CODE : Promotion of equality & respect
CODE - No action necessary
Bishton Community Council
The Ombudsman received a complaint that a Former Member (“the Member”) of Bishton Community Council (“the Community Council”) had breached the Code of Conduct). It was alleged that the Member had been rude to the Clerk in a Council meeting, had ignored a request not to contact the Clerk and in doing so had bullied and harassed him. It was also alleged that the Member had failed to declare an interest in a settlement proposal.
The investigation considered the following paragraphs of the Code of Conduct:
4(b) – members must show respect and consideration for others
4(c) – members must not use bullying behaviour or harass any person
11 – disclosure of personal interests
14 – disclosure of prejudicial interests
During the course of the investigation, information from the Community Council was considered and witnesses were interviewed.

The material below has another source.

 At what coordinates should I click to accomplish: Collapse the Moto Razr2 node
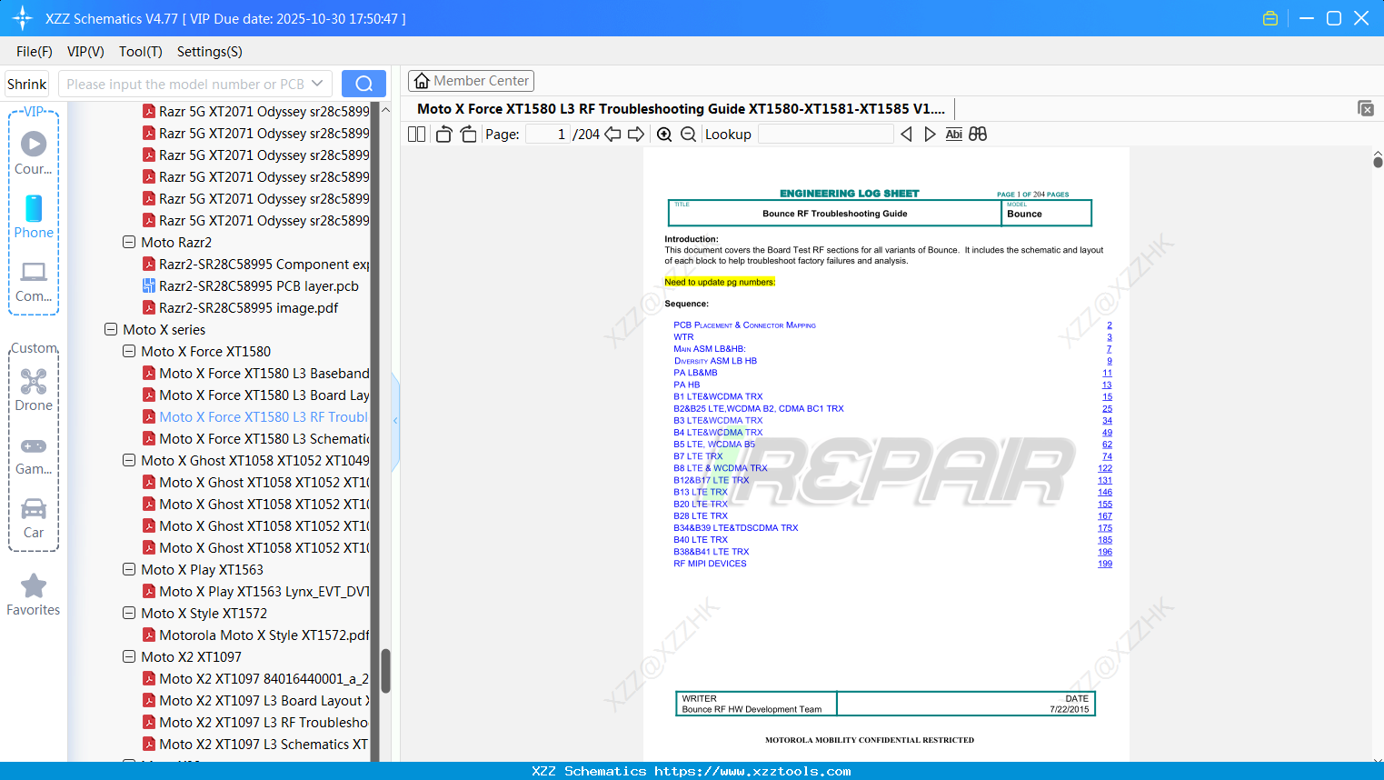pos(128,242)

The Member stood down from his role and did not participate in the investigation.
The investigation found that the Member had raised his voice to the Clerk at a meeting and offered a limited apology for his behaviour. It found that the Member did send an email to the Clerk but that this was a reply all email and at the time it was sent, a process was in place that all correspondence to the Clerk was being forwarded to the Chair. The investigation also found that the Member participated in the settlement proposal and agreement for the Clerk.
The Ombudsman considered that the Member’s behaviour at the meeting and in an email was suggestive of a breach of paragraph 4(b) of the Code of Conduct but was not sufficiently serious that it would warrant any interference with his right to raise concerns about the Council’s administration or that it was likely a sanction would be imposed upon him. The Ombudsman did not consider the behaviour was sufficiently serious that it was suggestive of a breach of paragraph 4(c) of the Code of Conduct.

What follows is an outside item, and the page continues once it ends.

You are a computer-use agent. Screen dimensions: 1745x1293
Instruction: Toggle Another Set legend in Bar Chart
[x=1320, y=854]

The Ombudsman considered that, in respect of the settlement, the Member’s actions were suggestive of a breach of paragraphs 11 and 14 of the Code of Conduct. However, the settlement was the outcome desired by the Clerk and as such did not disadvantage him. The vote to approve the settlement would still have been carried as it was agreed unopposed. As the Member was no longer in post and relationships in the Community Council have improved the Ombudsman did not consider that it was in the public interest to take any further action in respect of that matter.
The Ombudsman found that under Section 69(4)(b) of the Local Government Act 2000, no action needed to be taken in respect of the matters investigated.